当時憧れて背伸びしても決して届くことのなかった少し年上の人達の青春の匂いが充満している。
昔熱心に見ていた『俺達の旅』なんかの青春ドラマを思い出してしまった。
初めて聴くアルバムなのに何故か懐かしさで胸が甘酸っぱくなった。(照れ)

音楽的には、『ザ・バンド』『バッファロー・スプリングフィールド』『グレイトフル・デッド』なんかの影響がありありで、というかこういう音楽を自分達の手でやりたかったんだろうな。
でもギクシャク感も無くちゃんと自分達なりに消化した音楽となっている。
当時の日本でここまでやれたのはスゴイ。
今聴いても(そんなに)古くさくなっていないしね。
確かに日本(日本語)のロックの初期の名盤だと思う。
また自分もその辺の音楽は大好きだったので全然違和感なく楽しんで聴くことが出来た。

個人的には渡辺勝の手がけた歌(歌詞・歌い方は一番時代を感じさせる(少し古くさい)んだけど)と鈴木博文が絡んだ歌が好きかな。
うーん、『ムーンライダース』というよりも鈴木慶一と相性が悪いのかな?(苦笑)

。。。というのは最初に聴いた時の感想。
2回目に聴いた時は正直かったるくなった。
だって、ミディアム/ミディアム・スローの曲ばっかなんだもん。
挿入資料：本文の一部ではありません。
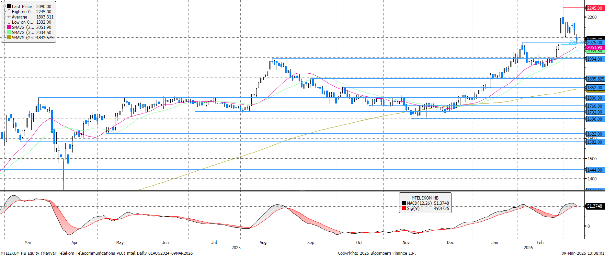The image size is (605, 256).
Task: Select the light green SMAVG legend swatch
Action: (x=9, y=32)
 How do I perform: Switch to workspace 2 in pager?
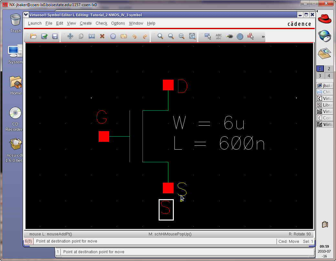(x=329, y=69)
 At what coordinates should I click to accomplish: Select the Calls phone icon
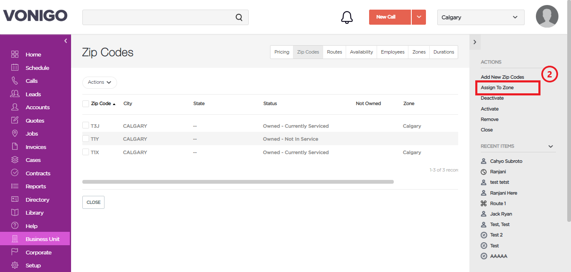pyautogui.click(x=15, y=81)
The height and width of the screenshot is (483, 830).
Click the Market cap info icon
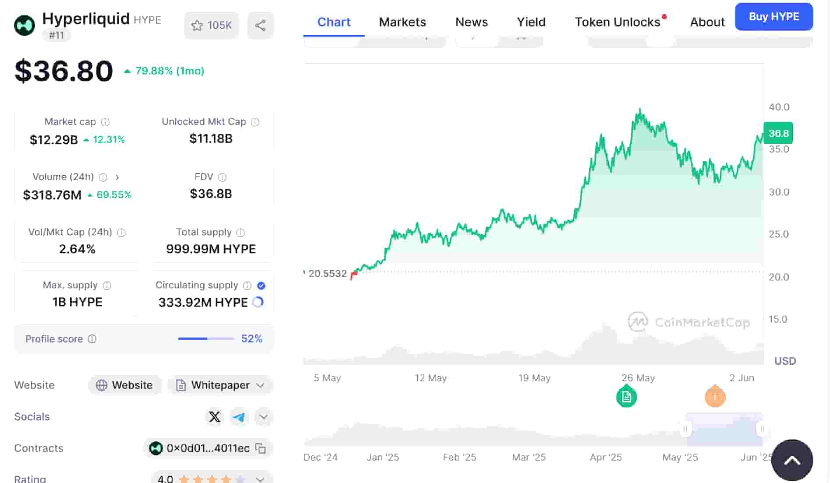tap(105, 122)
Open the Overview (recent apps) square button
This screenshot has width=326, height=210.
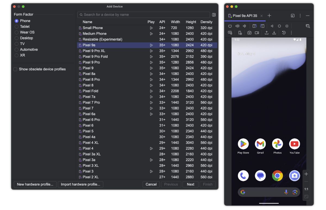click(x=287, y=26)
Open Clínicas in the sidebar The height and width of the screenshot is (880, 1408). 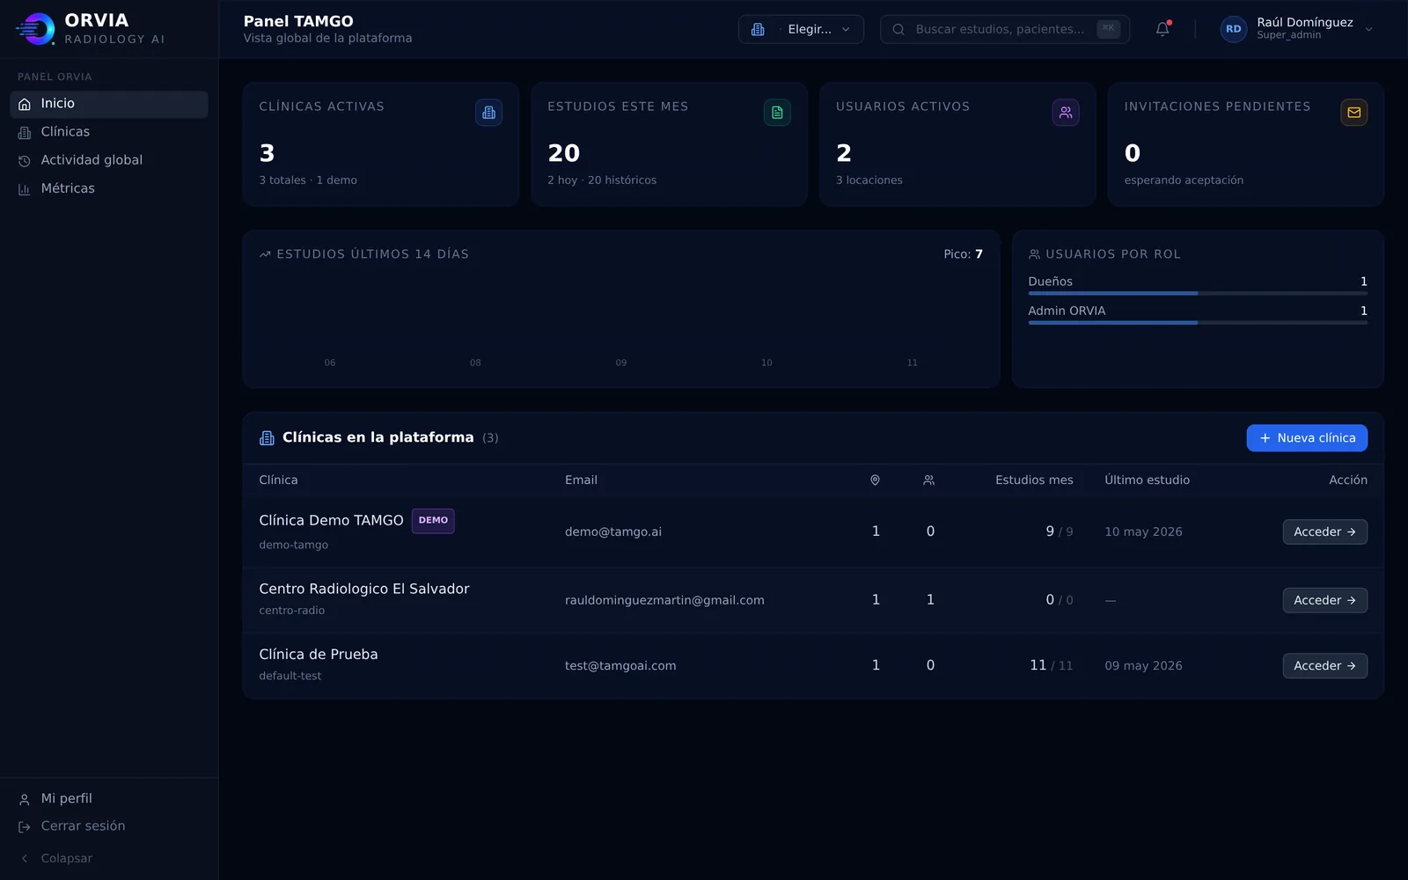pos(109,132)
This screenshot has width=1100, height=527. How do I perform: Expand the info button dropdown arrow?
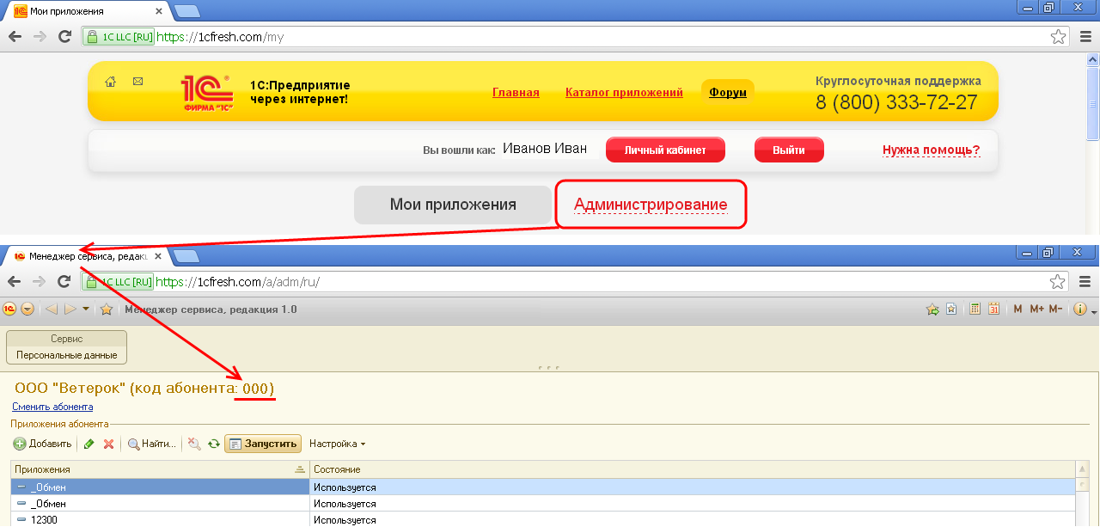point(1094,311)
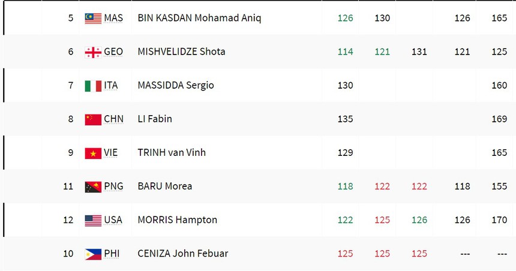516x271 pixels.
Task: Click MORRIS Hampton's name
Action: tap(177, 220)
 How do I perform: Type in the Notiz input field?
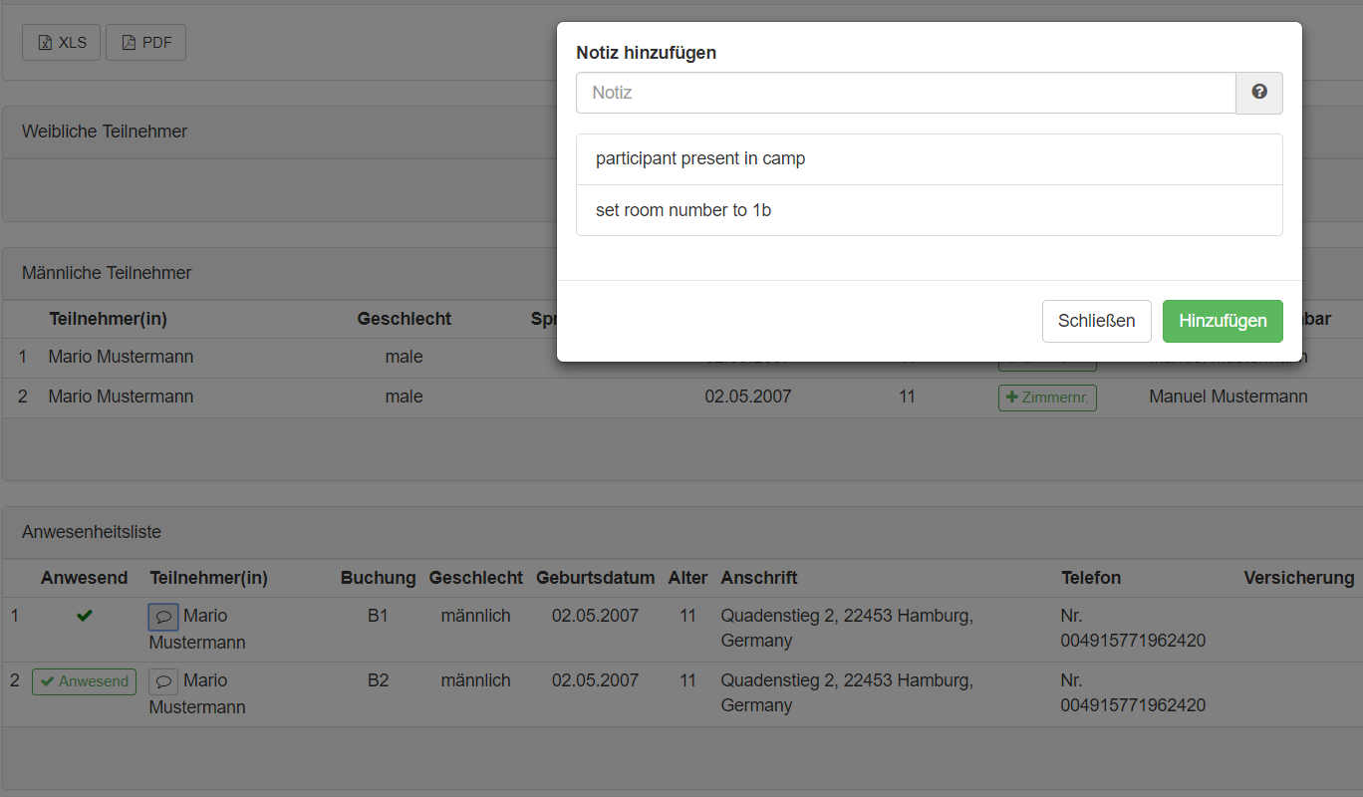906,93
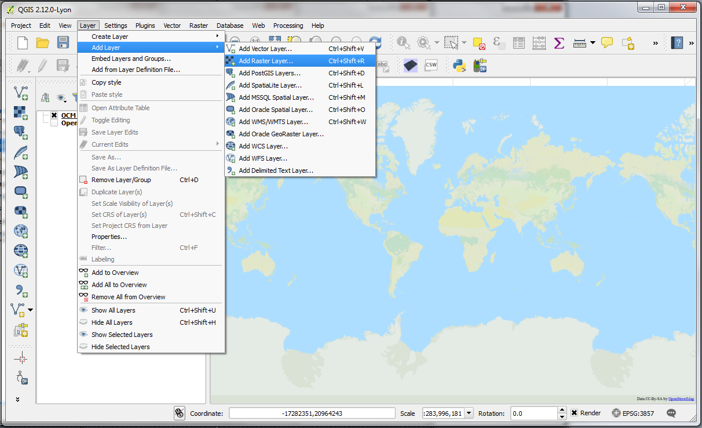Image resolution: width=702 pixels, height=428 pixels.
Task: Activate the Measure Line tool
Action: click(580, 43)
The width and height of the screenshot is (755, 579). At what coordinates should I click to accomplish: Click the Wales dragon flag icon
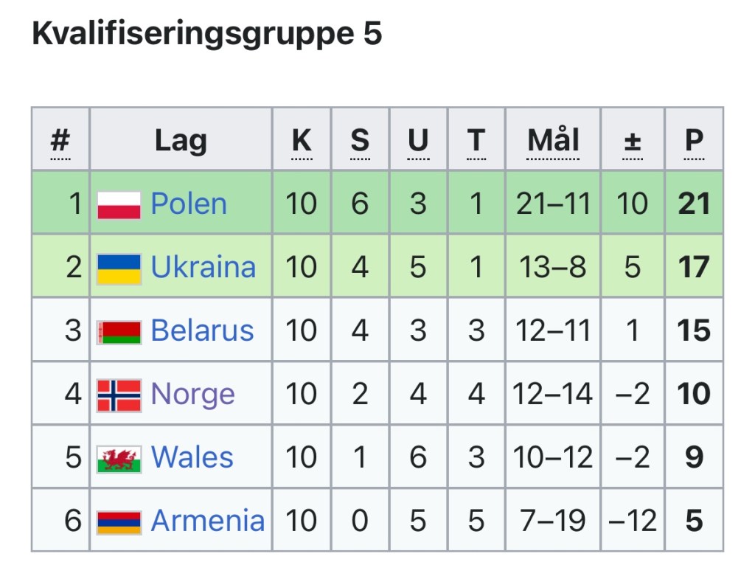point(119,458)
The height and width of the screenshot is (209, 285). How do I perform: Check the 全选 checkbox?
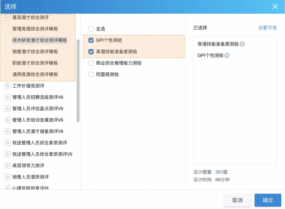tap(91, 29)
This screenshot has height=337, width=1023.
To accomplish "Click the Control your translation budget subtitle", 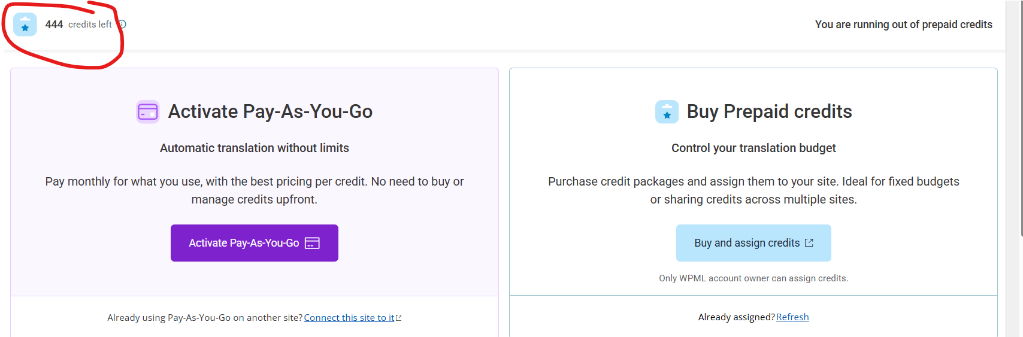I will pyautogui.click(x=753, y=148).
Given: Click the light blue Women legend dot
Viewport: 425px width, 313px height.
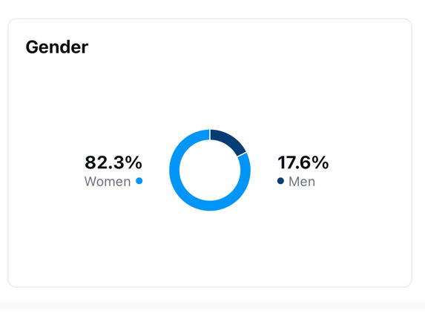Looking at the screenshot, I should point(139,181).
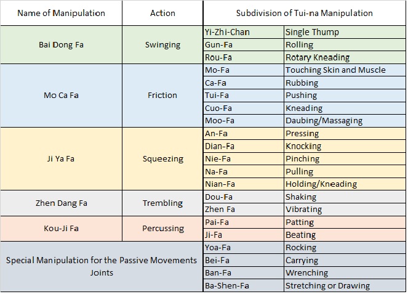
Task: Select the 'Rotary Kneading' cell
Action: (345, 57)
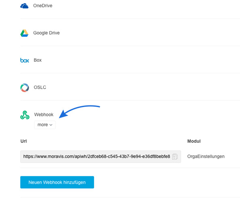Screen dimensions: 240x206
Task: Select the Box text label
Action: 38,60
(笑)
もう少しメリハリがあった方がワタシの好み。
まぁ、この時は早く寝なきゃなんて気が急いていたせいもあるんだろうけど。

でもキライじゃないな。
このアルバム。

【蛇足】
鈴木慶一のボーカル、歌い方も声も『ムーンライダース』とは全然違っていたので少しビックリした。
何故か曲の雰囲気も含めて花田裕之を思い出した。

ラスト2曲のボーナス・トラック。
すごくありがたいんだけど本来のラストの曲からもう少し曲間を空けて欲しいな。
このアルバムの様に本来のラストの歌でキレイに完結しているようなアルバムだと特に思ってしまう。
いやね、ボーナス・トラック自体はホントにありがたいんだけど。